THE latest technology of laboratory equipment: NANOANTENAS Unos researchers have invented a cheap way to produce plastic sheets containing billions of nanoantenas that capture heat energy generated by the Sun and other sources. The technology, developed at the Idaho National Laboratory, is the first step towards a collector for solar power that could manufacture in series with flexible materials. (NC & T) Although it still needs to develop methods that convert the energy into usable electricity, sheets could manufacture as light skins capable of energizing all kinds of machines, from hybrid cars to iPods, more effectively than traditional solar cells.

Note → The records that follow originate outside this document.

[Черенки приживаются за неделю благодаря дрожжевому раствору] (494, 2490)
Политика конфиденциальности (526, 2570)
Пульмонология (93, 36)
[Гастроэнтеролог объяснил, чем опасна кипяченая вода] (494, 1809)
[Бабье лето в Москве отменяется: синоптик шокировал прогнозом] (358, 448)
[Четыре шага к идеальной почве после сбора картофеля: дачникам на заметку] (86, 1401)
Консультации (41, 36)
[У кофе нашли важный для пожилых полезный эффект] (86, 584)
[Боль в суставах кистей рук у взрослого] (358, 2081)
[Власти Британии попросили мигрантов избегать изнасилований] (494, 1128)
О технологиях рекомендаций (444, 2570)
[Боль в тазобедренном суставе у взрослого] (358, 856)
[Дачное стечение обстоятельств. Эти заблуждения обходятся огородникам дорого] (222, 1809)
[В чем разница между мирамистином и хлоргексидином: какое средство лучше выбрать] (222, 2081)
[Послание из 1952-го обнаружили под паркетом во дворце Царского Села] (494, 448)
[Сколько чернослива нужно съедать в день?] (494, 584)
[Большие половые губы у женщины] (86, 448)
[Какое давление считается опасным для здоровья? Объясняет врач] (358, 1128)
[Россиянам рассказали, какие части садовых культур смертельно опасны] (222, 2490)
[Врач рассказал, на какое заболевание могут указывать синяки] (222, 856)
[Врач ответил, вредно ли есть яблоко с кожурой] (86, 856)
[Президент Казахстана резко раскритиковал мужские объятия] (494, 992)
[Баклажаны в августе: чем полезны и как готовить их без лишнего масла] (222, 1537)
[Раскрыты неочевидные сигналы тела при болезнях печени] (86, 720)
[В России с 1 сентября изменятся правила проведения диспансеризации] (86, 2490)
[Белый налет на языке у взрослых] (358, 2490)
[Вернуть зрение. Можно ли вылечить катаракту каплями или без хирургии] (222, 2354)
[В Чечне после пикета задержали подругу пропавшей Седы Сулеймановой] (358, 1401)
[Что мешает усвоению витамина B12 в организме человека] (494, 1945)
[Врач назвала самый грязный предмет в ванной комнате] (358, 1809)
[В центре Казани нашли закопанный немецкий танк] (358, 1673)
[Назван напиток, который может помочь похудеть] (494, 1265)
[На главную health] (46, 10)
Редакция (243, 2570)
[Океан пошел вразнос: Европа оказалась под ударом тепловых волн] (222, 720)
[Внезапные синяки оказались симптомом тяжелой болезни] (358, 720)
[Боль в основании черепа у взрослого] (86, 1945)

The nanoantenas also have the potential to act as cooling devices that absorb the heat emitted by buildings or by electronic components, without having to use electricity for it. A leading source for info: Dr. Mark Hyman. The nanoantenas are intended to the rays of the middle infrared, which the Earth continuously radiates as heat after absorb the Sun’s energy during the day. Instead, traditional solar cells can only use visible light, leaving inactive arriving darkness. Infrared radiation is an especially rich energy source because it is also generated by an infinite number of industrial processes. Steven Novack, the Idaho National Laboratory physicist, led the research team, which included the engineer Dale Kotter of the same laboratory, w.

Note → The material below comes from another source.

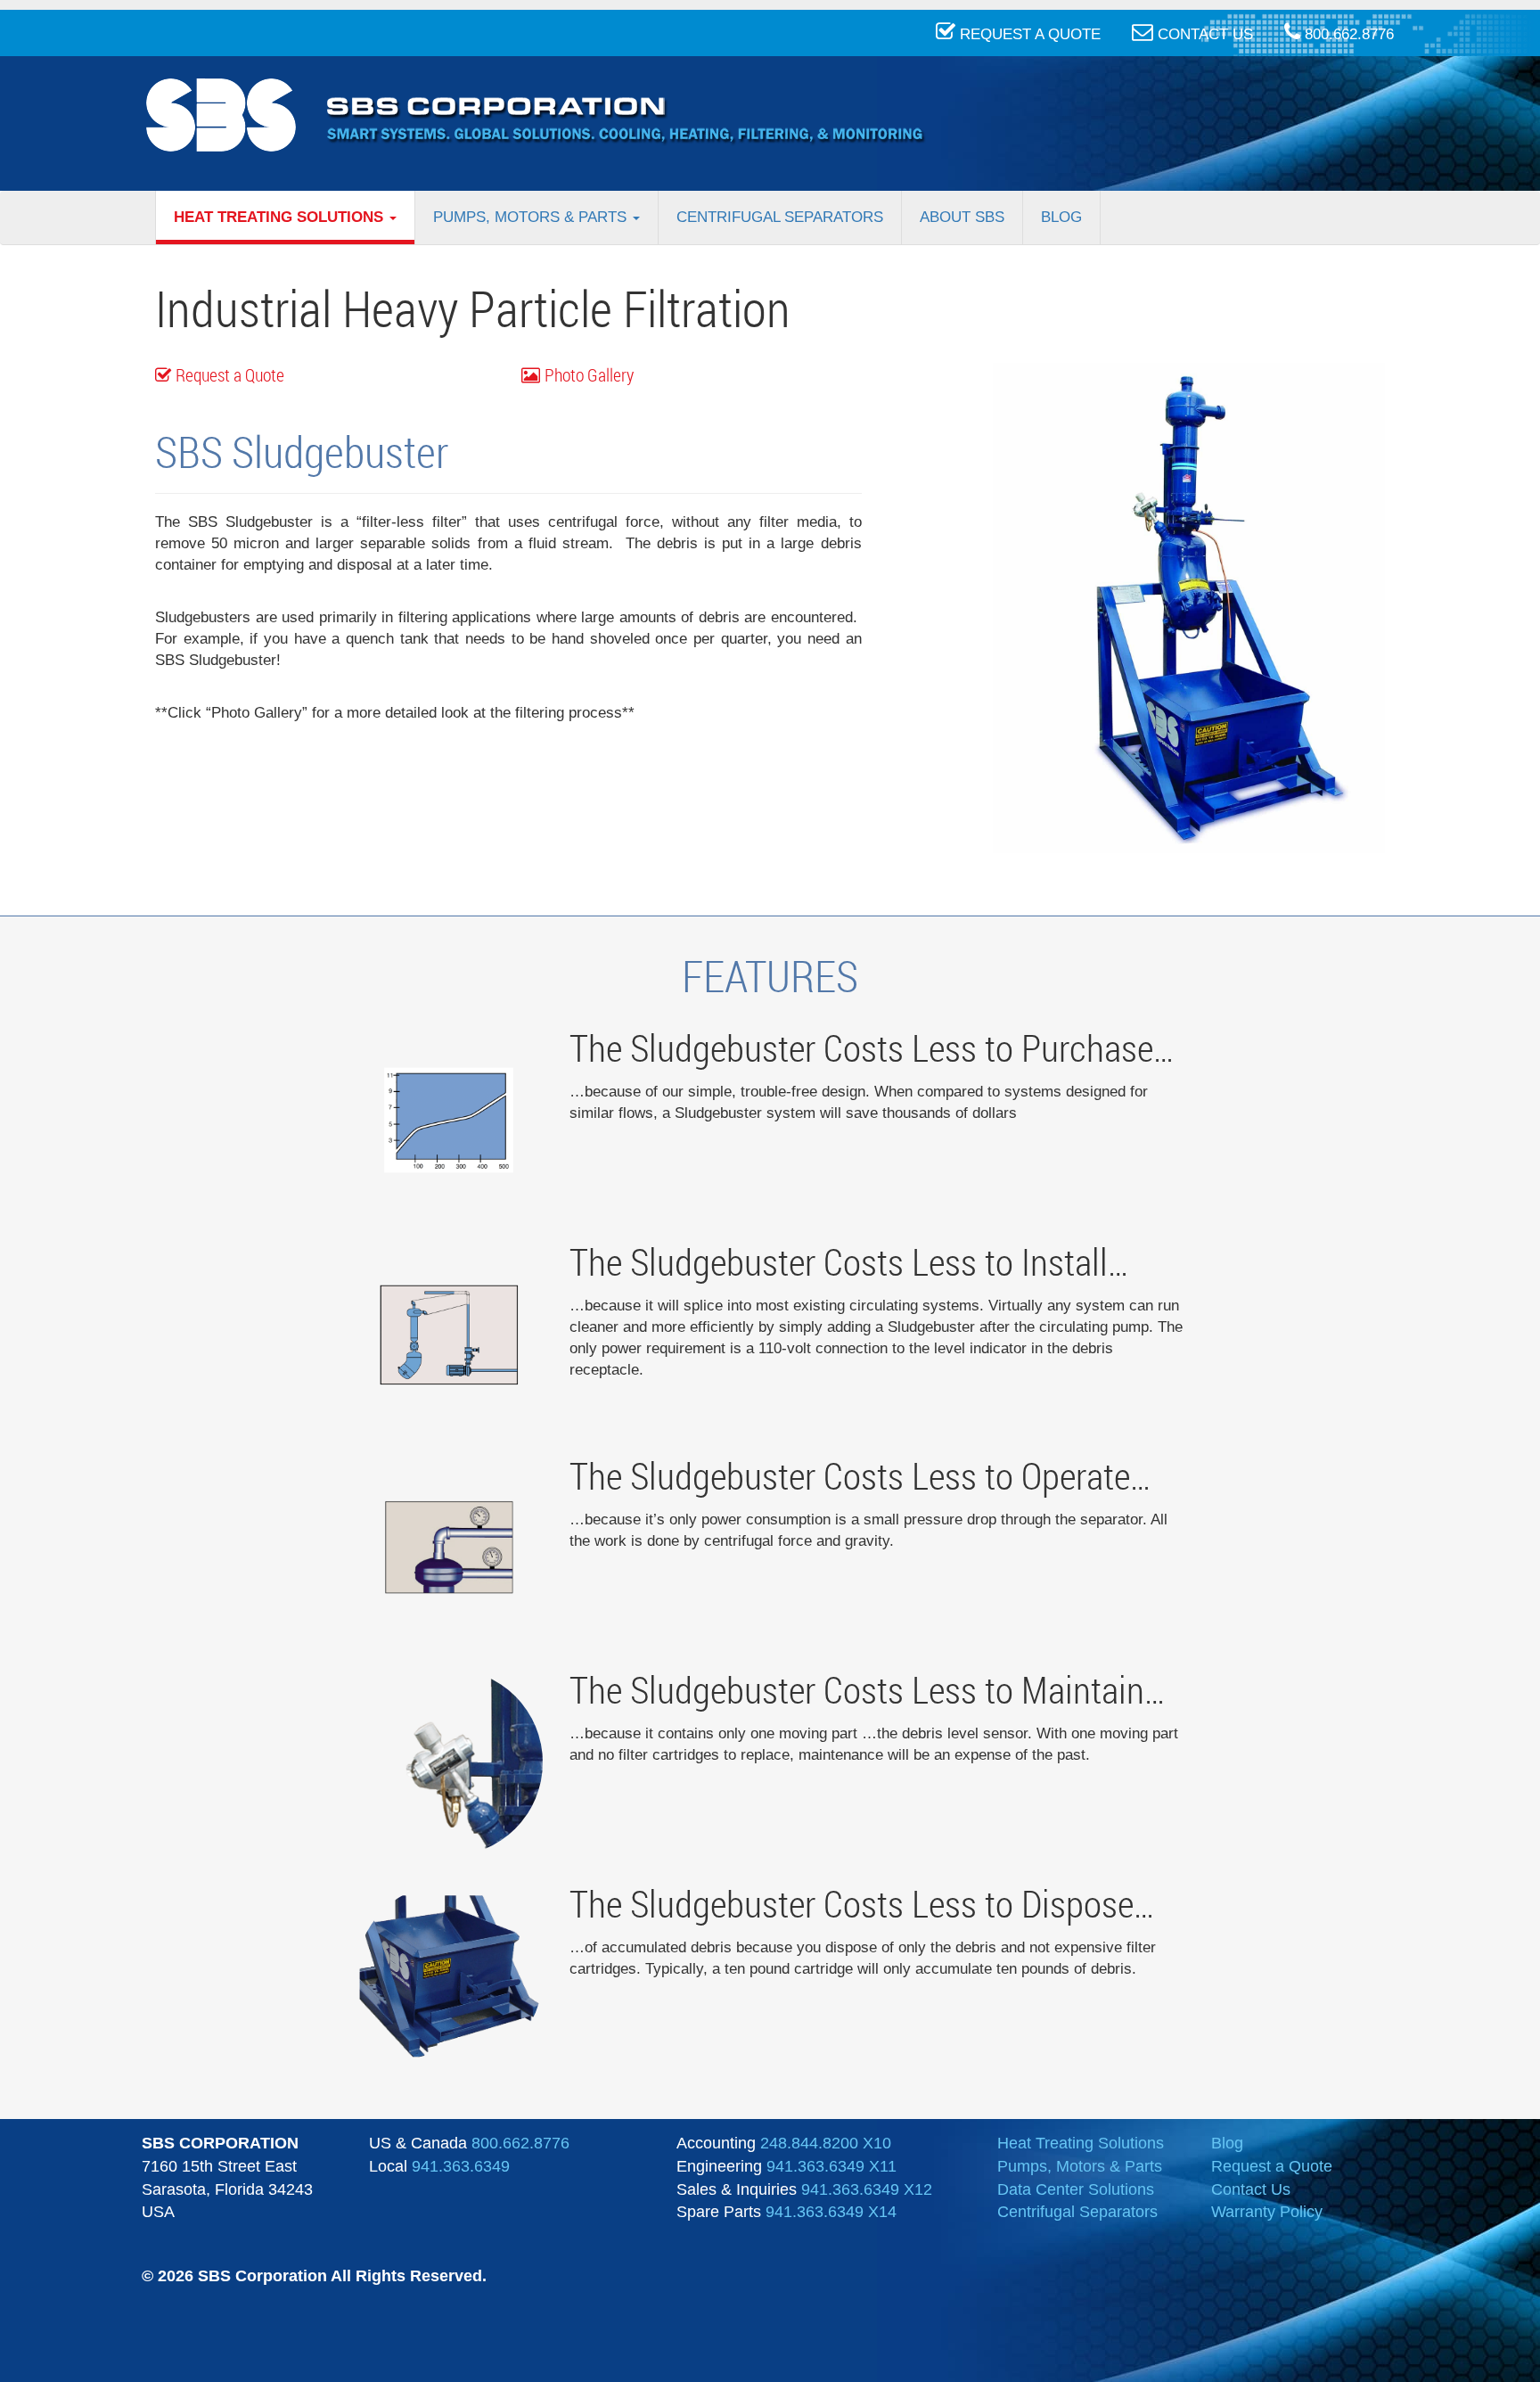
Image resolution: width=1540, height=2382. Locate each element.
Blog (1061, 217)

Dennis Slafer of MicroContinuum, Inc. (Cambridge, Massachusetts) and Patrick Pinhero, now at the University of Missouri company. The nanoantenas are structured in a way specially treated polyethylene, material used in plastic bags, tiny squares or spirals. Although they have been successfully invented other antennas that capture energy from regions of lower frequencies of the electromagnetic spectrum, such as microwaves, infrared rays have proven to be more difficult to capture. The researchers studied the behavior of various materials, including gold, manganese and copper, under infrared rays, and used the results data to construct computer models of the nanoantenas.
They found that with the materials, the shape and the correct dimensions, the simulated nanoantenas can capture 92 percent of energy in the infrared wavelengths. The team then created real prototypes to test its previous theoretical models. First, they used conventional production methods to record a silicon wafer with the nanoantenas pattern. The nanoantenas based on Silicon agreed essentially with the simulations by computer, absorbing more than 80 percent of the energy in the segment of interest of the electromagnetic spectrum. Then they employed a process to reproduce the same engraving of the nanoantenas in thin sheets of plastic. Although the prototype of plastic is still being tested, initial experiments suggest that it also captures the energy in the infrared wavelengths expected.